C.J. Warner: No, we would just support our partner in that cadence for the project. We’re working closely together and (inaudible) stage-gating. So that enabled us to work together to get the decision-making at the right time and in the right place and ensure we’re spending capital wisely together. And it’s basically a schedule-driven project because we both want to get the [R&D] production going as soon as possible.

Q: A quick question on the deferred LCFS topic. So that I understand, during Q2 2019, you guys will not be able to book any LCFS credit, and all that — so that $25 million to $30 million that you’re supposed to be booking in Q2 is all pushed into Q3? Is that the right way to think about it?

Chad Stone: Yes. This is Chad, Alex. Think about it this way. Before that deferral, we normally would have been issued those credits from California in June and would have been able to monetize them. Now we’re going to get them in — let’s just say July because of the 1-month further delay. And I can’t record the benefit of those before we get them and deliver them. So that’s why, for us, there’s kind of a 1-quarter shift out.

And really, what California is doing is trying to improve their validation and auditing of people who comply with the program, so they’re kind of asking participants for more time so they can do better diligence. The way that affects us is our ability to get our hands on them and then sell them separately to customers is delayed slightly. So that’s why we’re really highlighting the impact on this second quarter. And then, going forward, we expect it to become ratable again.
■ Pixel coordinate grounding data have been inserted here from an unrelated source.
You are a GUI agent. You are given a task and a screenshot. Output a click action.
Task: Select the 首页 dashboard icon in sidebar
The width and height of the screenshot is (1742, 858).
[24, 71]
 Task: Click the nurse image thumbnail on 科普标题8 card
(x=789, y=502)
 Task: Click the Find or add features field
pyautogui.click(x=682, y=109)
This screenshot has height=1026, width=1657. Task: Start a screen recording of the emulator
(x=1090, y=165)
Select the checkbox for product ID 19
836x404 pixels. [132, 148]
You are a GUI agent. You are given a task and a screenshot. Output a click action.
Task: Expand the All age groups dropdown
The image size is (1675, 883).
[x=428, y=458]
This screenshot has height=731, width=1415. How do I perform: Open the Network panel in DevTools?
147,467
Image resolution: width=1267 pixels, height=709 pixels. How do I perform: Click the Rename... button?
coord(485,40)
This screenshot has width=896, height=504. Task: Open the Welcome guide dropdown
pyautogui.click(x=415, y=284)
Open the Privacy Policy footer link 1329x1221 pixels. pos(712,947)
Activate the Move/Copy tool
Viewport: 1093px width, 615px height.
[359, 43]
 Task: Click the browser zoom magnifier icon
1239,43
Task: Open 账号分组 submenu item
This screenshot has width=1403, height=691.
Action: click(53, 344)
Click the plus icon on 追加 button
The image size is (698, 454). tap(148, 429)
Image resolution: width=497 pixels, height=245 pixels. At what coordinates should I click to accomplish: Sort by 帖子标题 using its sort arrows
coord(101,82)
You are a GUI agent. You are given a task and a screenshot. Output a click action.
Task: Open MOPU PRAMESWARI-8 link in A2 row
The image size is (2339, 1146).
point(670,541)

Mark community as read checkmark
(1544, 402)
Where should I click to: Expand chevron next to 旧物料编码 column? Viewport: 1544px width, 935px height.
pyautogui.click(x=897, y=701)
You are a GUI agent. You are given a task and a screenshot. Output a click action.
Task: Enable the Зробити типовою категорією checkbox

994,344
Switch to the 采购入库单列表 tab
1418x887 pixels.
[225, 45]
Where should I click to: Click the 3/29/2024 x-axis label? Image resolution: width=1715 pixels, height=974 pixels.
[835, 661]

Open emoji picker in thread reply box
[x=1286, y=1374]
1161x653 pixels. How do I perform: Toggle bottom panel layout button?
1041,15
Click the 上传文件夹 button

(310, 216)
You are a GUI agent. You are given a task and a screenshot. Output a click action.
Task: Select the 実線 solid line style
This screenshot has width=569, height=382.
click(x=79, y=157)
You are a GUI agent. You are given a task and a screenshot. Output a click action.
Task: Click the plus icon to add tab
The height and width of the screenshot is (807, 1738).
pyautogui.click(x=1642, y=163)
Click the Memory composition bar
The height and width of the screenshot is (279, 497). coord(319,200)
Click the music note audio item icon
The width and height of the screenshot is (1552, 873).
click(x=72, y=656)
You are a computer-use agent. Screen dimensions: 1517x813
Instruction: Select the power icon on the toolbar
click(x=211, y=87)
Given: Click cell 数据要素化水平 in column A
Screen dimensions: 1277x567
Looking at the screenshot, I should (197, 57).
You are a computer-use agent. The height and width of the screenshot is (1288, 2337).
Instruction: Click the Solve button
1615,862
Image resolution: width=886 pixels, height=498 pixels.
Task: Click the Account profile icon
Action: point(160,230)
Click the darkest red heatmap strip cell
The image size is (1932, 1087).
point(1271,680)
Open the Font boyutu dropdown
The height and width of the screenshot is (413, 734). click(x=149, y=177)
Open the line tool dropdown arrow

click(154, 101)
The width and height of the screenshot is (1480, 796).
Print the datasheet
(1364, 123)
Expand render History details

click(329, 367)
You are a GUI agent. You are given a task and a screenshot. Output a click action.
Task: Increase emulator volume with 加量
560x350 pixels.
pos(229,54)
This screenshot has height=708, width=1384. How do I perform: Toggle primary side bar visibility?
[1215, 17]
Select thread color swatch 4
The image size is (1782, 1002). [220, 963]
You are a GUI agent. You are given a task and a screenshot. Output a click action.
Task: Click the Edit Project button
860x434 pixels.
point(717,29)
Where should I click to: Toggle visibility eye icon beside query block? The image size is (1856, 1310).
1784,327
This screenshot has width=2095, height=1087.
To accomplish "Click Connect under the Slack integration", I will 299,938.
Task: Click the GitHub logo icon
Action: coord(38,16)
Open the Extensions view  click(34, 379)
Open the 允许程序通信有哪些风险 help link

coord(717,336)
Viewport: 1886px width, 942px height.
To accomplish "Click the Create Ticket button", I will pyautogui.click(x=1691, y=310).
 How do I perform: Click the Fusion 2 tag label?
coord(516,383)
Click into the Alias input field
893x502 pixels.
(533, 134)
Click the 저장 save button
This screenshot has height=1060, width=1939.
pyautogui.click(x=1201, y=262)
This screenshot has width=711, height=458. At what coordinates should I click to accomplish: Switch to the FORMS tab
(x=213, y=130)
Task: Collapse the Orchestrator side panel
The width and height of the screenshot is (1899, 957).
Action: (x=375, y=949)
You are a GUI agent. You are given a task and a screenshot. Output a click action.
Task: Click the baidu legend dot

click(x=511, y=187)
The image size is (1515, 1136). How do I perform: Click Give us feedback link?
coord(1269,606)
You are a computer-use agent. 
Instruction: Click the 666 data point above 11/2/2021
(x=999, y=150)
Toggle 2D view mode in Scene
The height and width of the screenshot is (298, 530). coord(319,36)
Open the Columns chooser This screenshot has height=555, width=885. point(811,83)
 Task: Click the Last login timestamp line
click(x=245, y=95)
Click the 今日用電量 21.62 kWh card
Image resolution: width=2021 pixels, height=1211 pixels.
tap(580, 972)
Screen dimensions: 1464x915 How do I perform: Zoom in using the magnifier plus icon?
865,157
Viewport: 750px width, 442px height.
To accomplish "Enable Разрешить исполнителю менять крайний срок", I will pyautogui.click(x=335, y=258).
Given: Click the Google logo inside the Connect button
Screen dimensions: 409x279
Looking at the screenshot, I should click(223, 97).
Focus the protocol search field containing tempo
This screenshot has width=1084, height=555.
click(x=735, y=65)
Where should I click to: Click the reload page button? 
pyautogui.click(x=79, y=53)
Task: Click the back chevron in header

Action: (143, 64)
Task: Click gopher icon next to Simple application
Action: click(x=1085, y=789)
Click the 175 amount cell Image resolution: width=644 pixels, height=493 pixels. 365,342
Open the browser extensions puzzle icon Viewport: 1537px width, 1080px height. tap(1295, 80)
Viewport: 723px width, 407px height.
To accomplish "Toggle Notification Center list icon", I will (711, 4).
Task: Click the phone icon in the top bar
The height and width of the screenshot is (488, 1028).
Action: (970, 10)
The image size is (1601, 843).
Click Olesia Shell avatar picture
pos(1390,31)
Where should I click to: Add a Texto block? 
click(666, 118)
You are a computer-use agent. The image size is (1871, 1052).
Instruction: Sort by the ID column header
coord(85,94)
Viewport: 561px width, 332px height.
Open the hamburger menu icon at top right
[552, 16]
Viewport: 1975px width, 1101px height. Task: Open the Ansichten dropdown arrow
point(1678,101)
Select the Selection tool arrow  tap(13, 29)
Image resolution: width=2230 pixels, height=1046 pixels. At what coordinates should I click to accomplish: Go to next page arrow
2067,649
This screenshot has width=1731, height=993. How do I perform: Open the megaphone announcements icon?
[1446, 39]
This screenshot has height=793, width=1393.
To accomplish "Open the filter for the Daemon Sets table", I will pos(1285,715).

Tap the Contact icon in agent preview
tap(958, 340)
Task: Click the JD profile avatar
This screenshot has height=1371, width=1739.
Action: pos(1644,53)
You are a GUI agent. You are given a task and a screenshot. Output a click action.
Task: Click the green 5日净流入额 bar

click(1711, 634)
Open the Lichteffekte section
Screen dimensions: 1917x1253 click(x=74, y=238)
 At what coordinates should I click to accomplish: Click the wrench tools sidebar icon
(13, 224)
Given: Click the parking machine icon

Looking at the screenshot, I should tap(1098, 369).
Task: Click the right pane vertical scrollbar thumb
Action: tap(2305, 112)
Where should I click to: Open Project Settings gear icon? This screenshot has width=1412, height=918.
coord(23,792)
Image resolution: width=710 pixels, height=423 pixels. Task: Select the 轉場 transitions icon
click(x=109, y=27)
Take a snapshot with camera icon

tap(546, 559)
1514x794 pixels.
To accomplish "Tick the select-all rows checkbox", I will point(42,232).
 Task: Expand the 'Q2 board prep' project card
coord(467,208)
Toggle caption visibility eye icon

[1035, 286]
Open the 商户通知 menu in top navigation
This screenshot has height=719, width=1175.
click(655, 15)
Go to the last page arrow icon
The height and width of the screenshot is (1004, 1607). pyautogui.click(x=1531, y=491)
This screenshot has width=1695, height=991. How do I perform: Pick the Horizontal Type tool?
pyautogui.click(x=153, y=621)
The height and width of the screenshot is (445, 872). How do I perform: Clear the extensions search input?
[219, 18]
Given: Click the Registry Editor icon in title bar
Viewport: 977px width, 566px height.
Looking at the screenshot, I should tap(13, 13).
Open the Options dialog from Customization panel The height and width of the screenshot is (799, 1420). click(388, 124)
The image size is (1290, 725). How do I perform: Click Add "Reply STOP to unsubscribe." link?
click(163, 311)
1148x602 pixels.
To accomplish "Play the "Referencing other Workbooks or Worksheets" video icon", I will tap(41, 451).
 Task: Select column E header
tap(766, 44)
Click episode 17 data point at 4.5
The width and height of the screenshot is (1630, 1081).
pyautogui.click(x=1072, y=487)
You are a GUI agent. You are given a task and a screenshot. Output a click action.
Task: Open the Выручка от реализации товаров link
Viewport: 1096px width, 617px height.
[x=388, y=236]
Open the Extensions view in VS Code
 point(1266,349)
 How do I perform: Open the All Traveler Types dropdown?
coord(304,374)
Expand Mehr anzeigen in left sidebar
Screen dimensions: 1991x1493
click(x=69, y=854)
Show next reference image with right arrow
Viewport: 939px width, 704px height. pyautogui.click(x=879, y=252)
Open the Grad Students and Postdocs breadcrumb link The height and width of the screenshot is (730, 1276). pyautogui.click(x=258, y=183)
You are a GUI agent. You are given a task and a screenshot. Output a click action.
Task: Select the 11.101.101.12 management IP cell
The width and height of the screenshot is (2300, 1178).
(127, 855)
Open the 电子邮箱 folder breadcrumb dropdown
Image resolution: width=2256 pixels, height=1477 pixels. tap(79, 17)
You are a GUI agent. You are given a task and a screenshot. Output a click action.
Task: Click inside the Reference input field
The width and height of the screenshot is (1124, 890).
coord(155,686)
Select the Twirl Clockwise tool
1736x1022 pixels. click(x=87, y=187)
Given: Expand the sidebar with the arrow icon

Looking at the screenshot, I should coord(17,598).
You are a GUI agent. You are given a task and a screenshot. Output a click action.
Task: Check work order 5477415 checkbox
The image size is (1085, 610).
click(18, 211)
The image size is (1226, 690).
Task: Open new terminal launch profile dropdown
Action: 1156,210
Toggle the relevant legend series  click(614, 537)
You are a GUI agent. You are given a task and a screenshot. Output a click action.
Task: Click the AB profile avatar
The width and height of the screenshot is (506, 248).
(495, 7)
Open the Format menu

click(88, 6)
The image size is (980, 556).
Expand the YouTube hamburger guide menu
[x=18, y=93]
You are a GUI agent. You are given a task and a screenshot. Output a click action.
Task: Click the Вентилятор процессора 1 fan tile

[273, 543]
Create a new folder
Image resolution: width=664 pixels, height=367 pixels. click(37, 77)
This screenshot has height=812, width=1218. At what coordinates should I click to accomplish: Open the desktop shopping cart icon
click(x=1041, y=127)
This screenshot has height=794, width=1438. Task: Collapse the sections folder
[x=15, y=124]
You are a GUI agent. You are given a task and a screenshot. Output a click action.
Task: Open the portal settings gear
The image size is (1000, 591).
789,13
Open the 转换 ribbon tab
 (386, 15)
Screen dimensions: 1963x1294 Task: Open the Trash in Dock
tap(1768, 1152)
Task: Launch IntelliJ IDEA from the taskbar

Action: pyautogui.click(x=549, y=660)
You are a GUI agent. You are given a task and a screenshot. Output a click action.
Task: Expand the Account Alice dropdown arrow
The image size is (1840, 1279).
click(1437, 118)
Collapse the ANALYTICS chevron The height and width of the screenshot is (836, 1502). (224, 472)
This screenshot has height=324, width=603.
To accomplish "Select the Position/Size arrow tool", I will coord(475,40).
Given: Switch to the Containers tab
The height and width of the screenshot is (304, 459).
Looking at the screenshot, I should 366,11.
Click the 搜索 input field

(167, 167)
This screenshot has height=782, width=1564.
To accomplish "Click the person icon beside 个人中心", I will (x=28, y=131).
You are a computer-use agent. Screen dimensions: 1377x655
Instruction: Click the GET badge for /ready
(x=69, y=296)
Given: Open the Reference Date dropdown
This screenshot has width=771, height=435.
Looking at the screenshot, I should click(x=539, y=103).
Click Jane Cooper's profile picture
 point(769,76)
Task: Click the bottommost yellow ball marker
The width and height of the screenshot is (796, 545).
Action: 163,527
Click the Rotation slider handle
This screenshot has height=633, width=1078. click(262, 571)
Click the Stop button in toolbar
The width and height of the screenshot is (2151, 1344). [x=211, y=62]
Q. So in Q1 2019, you had your LCFS credit, but because the rule changed, it just — in Q2 2019, you booked zero. In Q3, you will resume this — you get to book 3 months’ worth of LCFS.

C.J. Warner:  Correct.

Chad Stone: That’s exactly right. And the other thing we said earlier in CJ’s comments is that quarter 1 2019 was $27 million higher than quarter 1 of 2018. And part of that is driven by a significant increase in the number of credits, in the amount of fuel we’re selling into California. And the other is attributable to a year ago LCFS credits were down near $100 per credit, and they’ve increased substantially. So they’ve become more — things like this have become more significant in dollar value to us, and that’s why we really wanted to flag this and get it on people’s radar so they can model and start to give a sense of what the value is to the quarter.

C.J. Warner:  To wrap up, everyone, we continue to deliver on the controllable elements of our plan and have put in place several exciting programs that we believe will accelerate growth into the future. We remain confident in our long-term earnings power and the value we continue to create. Now, before we close, Todd’s going to mention some upcoming investor events for REG. Todd?

 

Todd Robinson: Thanks, CJ. As shown on Slide 23, we will present at the BMO 13th Annual Farm to Market Conference on May 15th in New York. Attendance at this conference is invitation-only, so please contact your BMO sales representative if you want to attend or schedule one-on-one meetings with us. We will also be attending the Baird Consumer Technology and Services Conference June 4th through the 6th and the Roth 5th Annual London Conference June 17th through the 19th. Attendance at these conferences is invitation-only, so please contact your sales representative if you want to attend or schedule one-on-one meetings.

Lastly, our Annual Meeting will take place on May 8th at 10:00 at our office in Ames, Iowa. Doors will open at 9:00 for registration.